Paris, February 6 (ENInews)--The front-runner in the race for the French presidency wants the separation of church and state to be put into the constitution, prompting religious and legal experts to question how this might alter the way France functions as a state that is already secular by law.

The proposal is part of the platform unveiled by Socialist Party candidate Francois Hollande, who leads President Nicolas Sarkozy and other candidates in public opinion polls ahead of the two-stage presidential election scheduled for April and May.

Hollande said the proposal is meant to reinforce the secular character of France. Few consider it to be under threat, but politicians have sought to reassure voters that it will remain a pillar of French society as immigration and other trends cause gradual demographic changes in the population.
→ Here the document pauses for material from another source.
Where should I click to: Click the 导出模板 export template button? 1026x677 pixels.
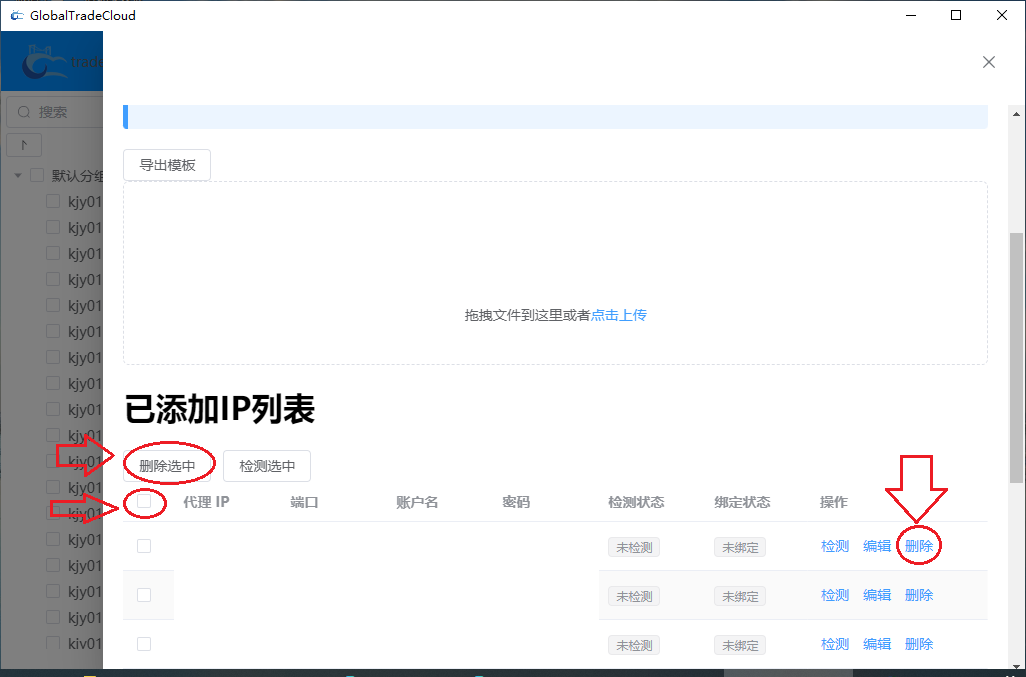pos(166,164)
France made the church and state separate in a 1905 law, but regional and other exceptions have been allowed. The legislation, for example, does not apply in Alsace and Moselle. These areas joined France after World War I and were allowed to keep an 1801 arrangement by which the salaries of Catholic, Protestant, and Jewish clergymen are paid from public funds. The areas also require religious instruction in publicly-run schools.
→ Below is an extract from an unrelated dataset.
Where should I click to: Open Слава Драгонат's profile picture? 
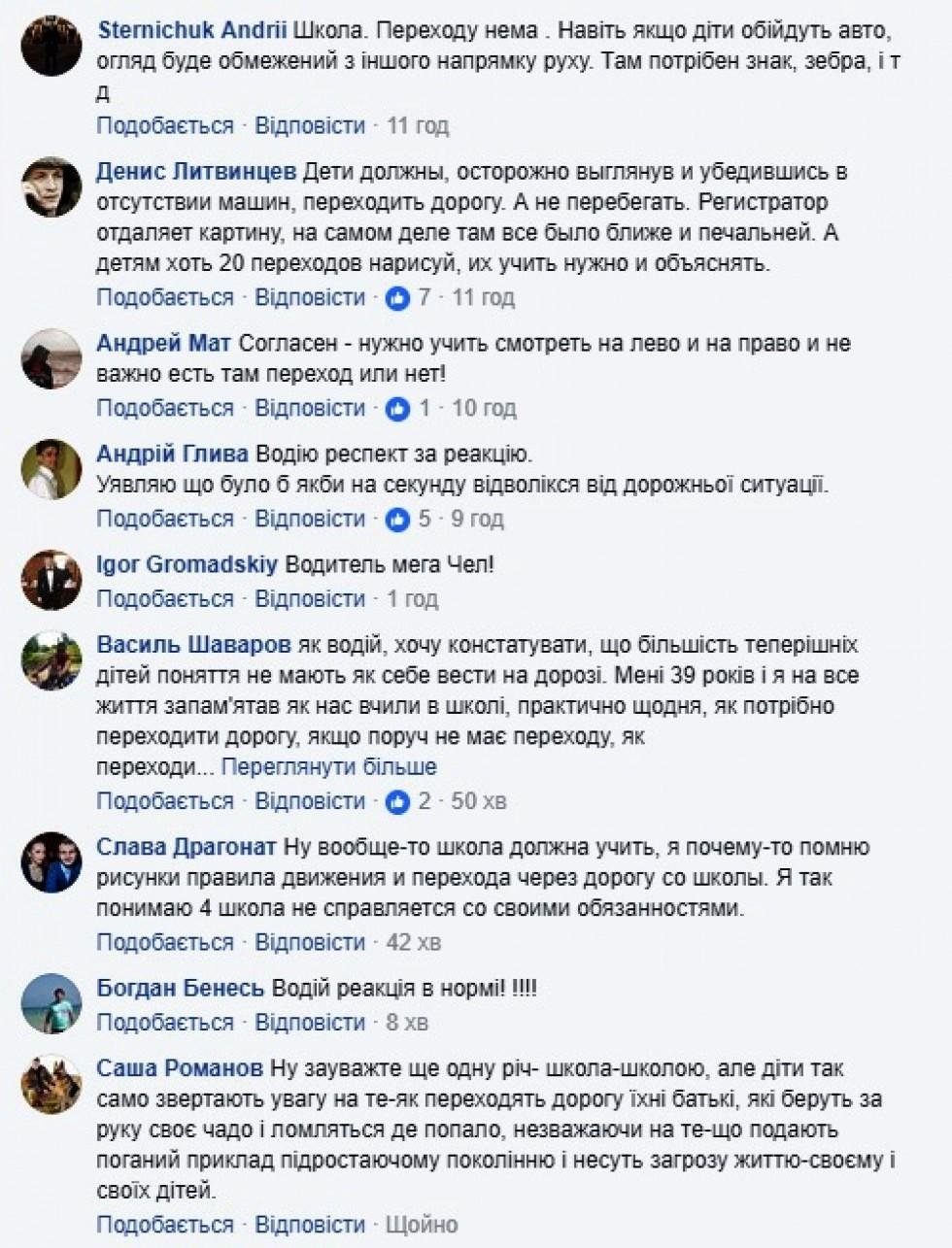click(51, 861)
Hollande's proposal calls for taking regional situations like these into account but does not suggest how they might be accommodated. Sarkozy has criticized the proposal as threatening a century-old consensus on how the separation of church and state is applied.
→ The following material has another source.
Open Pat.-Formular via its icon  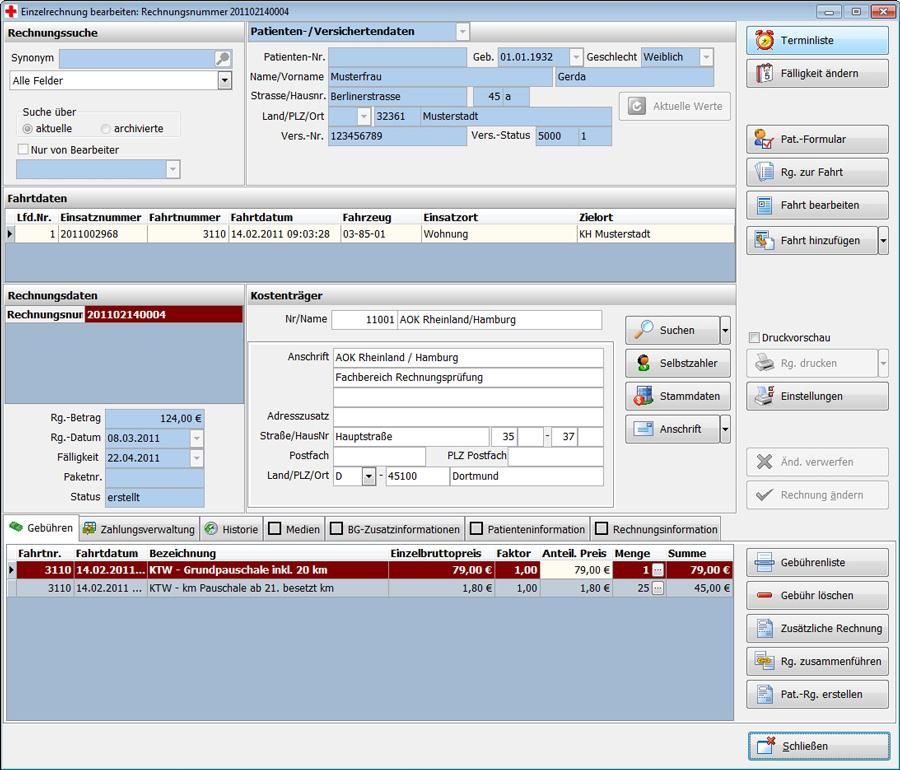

In the absence of any details, its potential impact has quickly become the subject of speculation that could increase its importance as an election issue. "We don't know what it's about," Claude Baty, president of the Protestant Federation of France, told ENInews, adding that the proposal might be simply "words for a political rally, which don't have any serious foundation."

He said France's status as a secular nation is already mentioned in the preamble to the constitution, and speculated that making the separation of church and state a constitutional mandate could affect things like state funds for maintaining historic churches.

A prominent constitutional lawyer, Jean-Pierre Machelon, dean of the Paris Descartes University law school, told ENInews that legal regimes like the one in Alsace and Moselle, and concessions that nations commonly grant to religious institutions, are among things that Hollande's proposal might affect. France offers religious groups some tax concessions, for example, and churches built before the 1905 law are owned by the public sector.

Opposition to the proposal has become most intense in Alsace, where the large city of Strasbourg is located. According to Baty, the people there "live in a situation that suits them well."

Michael J. Strauss

Michael J. Strauss writes for Ecumenical News International.